Una torta può dire cose che voi umani…

L’inconfondibile tristezza della torta al limone, edito da Minimum Fax, è un libro di Aimee Bender. In copertina una succulenta fetta di torta al limone, la cui ombra è la sagoma di una donna. Ho trovato subito intrigante quell’allusione a L’insostenibile leggerezza dell’essere di Kundera nel titolo… Tutti i presupposti erano buoni insomma.

Dalla prima riga si rivela essere un po’ claudicante. Emerge questa bambina di 9 anni, che parla come un’adulta sotto certi aspetti, non tralasciando però le piccole ingenuità tipiche di quell’età. All’inizio pensavo si trattasse di una storia senza alcun processo evolutivo. Invece, proseguendo, la storia si traccia un percorso che porta Rose, la narratrice e protagonista, verso il mondo degli adulti, in un vero e proprio romanzo di formazione. Rose ha un potere molto particolare a fare da sfondo: riesce a scomporre il gusto del cibo, cogliendo tutte le sue sfumature (da dove viene, chi l’ha raccolto, che cosa pensava quando l’ha raccolto, ecc.), comprese le emozioni profonde di chi l’ha preparato. All’inizio la scoperta è tra il drammatico e il comico, ma poi riesce a conviverci senza troppi problemi, anzi…

Altra protagonista è la famiglia di questa bimba prodigio, i cui personaggi, all’inizio sfocati, emergono sempre di più, nelle loro particolarità e nella loro bellezza: il padre, un avvocato sempre dedito al suo lavoro, con un cuore grande, e che non ha mai messo piede dentro un ospedale, nemmeno quando nacquero i suoi figli, la madre, che ha mille preoccupazioni, mille frustrazioni, ma che nonostante questo si mostra sempre allegra, passando il suo tempo elaborando dolci su dolci, tutti buonissimi, tranne che per Rose, mostrando che a sentire i sentimenti nel cibo non è che ci guadagni tantissimo, in questo caso soprattutto, e il fratello, Joseph, un genio in fisica, un personaggio molto cupo, romantico quasi.

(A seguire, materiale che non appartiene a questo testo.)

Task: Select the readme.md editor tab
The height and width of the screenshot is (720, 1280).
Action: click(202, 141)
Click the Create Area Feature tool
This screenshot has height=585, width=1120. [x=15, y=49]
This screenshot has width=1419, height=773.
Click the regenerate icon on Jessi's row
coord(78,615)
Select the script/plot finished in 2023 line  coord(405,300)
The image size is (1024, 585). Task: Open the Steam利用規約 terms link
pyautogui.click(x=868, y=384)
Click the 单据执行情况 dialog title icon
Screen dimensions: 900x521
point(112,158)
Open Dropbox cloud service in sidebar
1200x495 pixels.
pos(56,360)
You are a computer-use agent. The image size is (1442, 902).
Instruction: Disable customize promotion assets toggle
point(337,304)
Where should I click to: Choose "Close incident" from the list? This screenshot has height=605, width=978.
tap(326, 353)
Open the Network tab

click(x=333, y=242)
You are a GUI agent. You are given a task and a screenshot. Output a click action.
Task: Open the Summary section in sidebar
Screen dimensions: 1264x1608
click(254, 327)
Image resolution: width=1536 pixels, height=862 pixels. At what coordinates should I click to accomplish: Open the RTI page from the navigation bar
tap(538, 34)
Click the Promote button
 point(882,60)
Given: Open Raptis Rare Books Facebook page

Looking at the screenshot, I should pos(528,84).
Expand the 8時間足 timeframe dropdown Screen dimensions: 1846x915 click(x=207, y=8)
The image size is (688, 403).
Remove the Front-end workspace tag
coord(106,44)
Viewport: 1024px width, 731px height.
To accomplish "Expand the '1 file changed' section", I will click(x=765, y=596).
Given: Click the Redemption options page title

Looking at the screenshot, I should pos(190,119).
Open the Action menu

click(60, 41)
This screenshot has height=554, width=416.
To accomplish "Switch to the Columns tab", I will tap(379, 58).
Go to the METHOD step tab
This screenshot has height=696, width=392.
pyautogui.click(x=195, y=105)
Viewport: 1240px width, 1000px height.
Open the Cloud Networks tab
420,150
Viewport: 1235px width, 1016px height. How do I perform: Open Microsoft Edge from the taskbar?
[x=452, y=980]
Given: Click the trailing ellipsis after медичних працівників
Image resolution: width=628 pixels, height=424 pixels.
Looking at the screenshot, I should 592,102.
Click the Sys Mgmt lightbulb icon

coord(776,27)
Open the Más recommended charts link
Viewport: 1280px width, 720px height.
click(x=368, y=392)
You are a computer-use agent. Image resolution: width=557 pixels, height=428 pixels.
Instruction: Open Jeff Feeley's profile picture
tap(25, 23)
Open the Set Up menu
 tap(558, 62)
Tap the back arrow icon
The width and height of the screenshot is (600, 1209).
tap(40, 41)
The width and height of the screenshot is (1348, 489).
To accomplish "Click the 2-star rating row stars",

In tutto questo il potere di questa ragazza è quasi marginale: aiuta solo a capire meglio il background di una famiglia americana, usuale, all’apparenza felice, ma che in realtà nasconde tante cose. Si traccia il simbolo di un crollo di quelle certezze che la permeavano, e questa evidenza pone le sue basi proprio nel cibo, dove risiede il fondamento della vita umana.

Non aspettatevi un’eroina che salva delle persone, né una storia a lieto fine, in cui tutti sono felici e contenti: è un romanzo vero, che va nel cuore di una bambina che sta crescendo in mezzo a mille difficoltà, perché vede la verità prima degli altri, più degli altri, e deve riuscire a conviverci, a tacere, a non dire troppo, a mentire. Non è una tragedia, né tantomeno un dramma: è un romanzo leggero, piacevole, molto scorrevole. Non so come, ma ti dà una qualche speranza, molto vaga.

In sintesi questo romanzo di Aimee Bender è un bildungsroman un po’ atipico, con personaggi ben delineati, uno stile all’inizio incerto, ma che poi tiene bene il passo, adattando il linguaggio alle varie età della protagonista (cosa pregevole). E descrive con gli occhi di una ragazzina un mondo molto più grande di lei, riuscendo a dare l’idea di che significhi essere piccoli di fronte alle pretese di questo mondo adulto, che sembra già pronto a tutto, quando invece è anche più immaturo di una bambina. Basti pensare che gli adulti, o quelli che si credono tali, in questo libro sono totalmente incapaci di dire le cose, di parlare, di relazionarsi – e nella realtà non penso sia tanto diverso. Rose, la protagonista, lo evidenzia sin da bambina, dimostrando quanto l’idea di maturità sia labile.